*Required work:*
Nothing but an exact repetition of the entries should appear in the answer.

================================

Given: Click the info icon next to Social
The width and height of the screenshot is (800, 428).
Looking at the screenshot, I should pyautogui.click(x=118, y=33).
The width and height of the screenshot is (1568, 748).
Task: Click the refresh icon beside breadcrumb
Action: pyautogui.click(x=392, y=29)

================================

*Finished task:*
Given: Click the info icon next to Social
The width and height of the screenshot is (800, 428).
Looking at the screenshot, I should pyautogui.click(x=118, y=33).
The width and height of the screenshot is (1568, 748).
Task: Click the refresh icon beside breadcrumb
Action: pyautogui.click(x=392, y=29)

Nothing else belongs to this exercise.